Show each line of the items below that contains the word "This", and reproduce every matching line in full. Case counts when matching.

[START OF TASK INPUTS]

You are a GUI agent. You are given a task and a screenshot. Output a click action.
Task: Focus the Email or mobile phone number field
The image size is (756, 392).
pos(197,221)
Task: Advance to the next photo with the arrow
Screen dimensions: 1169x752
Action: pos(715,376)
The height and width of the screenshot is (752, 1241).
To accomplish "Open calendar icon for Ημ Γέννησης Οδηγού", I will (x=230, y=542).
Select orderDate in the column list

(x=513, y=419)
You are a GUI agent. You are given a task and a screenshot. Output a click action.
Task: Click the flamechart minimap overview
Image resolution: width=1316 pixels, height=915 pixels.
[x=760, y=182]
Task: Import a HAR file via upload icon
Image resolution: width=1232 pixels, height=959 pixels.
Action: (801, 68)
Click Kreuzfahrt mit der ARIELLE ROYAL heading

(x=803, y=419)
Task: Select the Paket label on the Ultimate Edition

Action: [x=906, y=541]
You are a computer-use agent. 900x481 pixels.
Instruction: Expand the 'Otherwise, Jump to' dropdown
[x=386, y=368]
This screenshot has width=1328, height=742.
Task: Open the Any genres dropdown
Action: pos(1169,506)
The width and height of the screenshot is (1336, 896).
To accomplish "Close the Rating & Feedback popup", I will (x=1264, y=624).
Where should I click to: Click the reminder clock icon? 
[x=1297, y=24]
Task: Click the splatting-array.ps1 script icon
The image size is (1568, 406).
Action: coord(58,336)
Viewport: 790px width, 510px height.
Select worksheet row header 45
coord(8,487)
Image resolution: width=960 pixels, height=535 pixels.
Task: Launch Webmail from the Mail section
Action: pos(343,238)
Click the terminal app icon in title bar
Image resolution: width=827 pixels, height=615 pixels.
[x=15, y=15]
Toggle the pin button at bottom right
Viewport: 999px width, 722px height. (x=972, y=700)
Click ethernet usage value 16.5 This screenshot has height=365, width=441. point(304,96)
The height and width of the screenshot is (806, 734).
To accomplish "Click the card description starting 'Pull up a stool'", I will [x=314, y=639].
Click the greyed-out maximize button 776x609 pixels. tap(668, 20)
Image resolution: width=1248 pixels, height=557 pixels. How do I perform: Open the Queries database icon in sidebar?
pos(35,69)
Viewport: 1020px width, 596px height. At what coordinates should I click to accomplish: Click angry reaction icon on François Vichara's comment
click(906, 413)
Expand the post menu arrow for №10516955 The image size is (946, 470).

[END OF TASK INPUTS]

WORKED SOLUTION:
This screenshot has width=1328, height=742.
Click ethernet usage value 16.5 This screenshot has height=365, width=441. point(304,96)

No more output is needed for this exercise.